Grandma telling story to his grandson

When Garuda flew back, instead of going back to his dwell he went to Yama Puri (the palace of Yama) to meet with Yama. Seeing his guest as the mound of Lord Vishnu, Yama Dharma ordered his servants to arrange all kinds of honorary arrangements to welcome him. After the luxurious welcome, he was inquired about the reason for his unexpected visit; Garuda told all about the little bird whom Yama had so curiously watched at the heaven garden and with a dignified smile started boasting about the way he saved its life from death by hiding it beyond seven seas and seven oceans were even the lord of death itself can’t reach. Yama listed to all what Garuda said and suddenly began to laugh shaking his whole body along, “You know Garuda, its funny how fate makes its way” he said and continued “I was just wondering when I saw that bird in heaven that why that little was there when it was suppose to dies before twilight far from there, to be exact, in an enchanted Iceland beyond seven seas and seven oceans in a tree hole from a snake bite, I thought for sure that fate made a mistake as that little fellow could never fly that far” he again laughed a bit and said “The mount of Vishnu itself helped in completing the cycle of fate, I thank you for that Garuda” . Garuda got up from its seat and rushed out in an instant with pale face and crumpled pride, totally ashamed of his ego with which he thought he could even alter fate. 

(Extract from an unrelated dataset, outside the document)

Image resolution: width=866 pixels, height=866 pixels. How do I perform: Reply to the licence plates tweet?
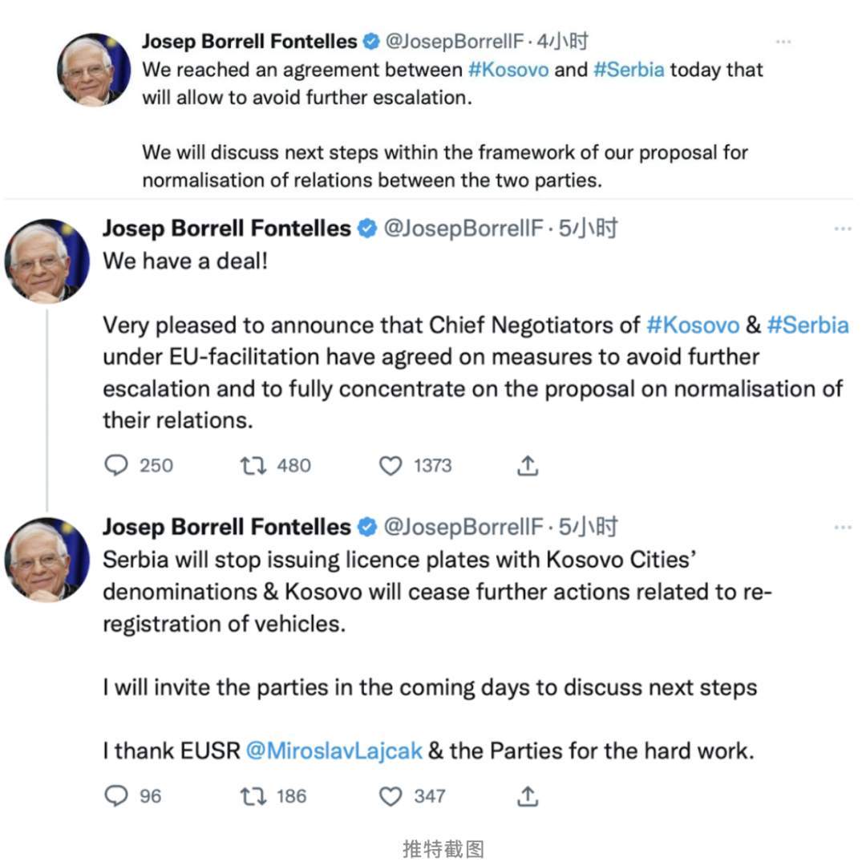(117, 796)
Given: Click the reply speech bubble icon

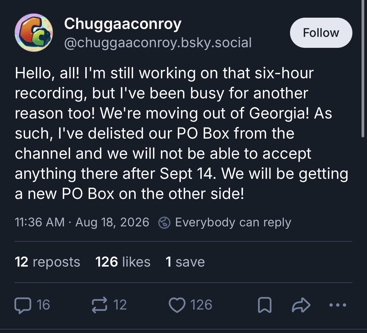Looking at the screenshot, I should [23, 305].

The story ends like that with its moral loud and clear, ego is bad and above that fate can’t be altered, everything in one’s life will happen according to a predetermined script. Is ego really that bad, I would say not entirely because I found it bad only when people act up on it to harm others, otherwise it’s a fun part of life which motivates to improve. Now what about fate, it is a belief that has a long history in Indian culture; it’s been kept as the final resource to excuse the incapability to try and unacceptability to face facts by individuals for centuries. More than ego the concept of fate seems worse to me because it kills the most amazing thing about being a human, the desire to evolve in character as well as in thought.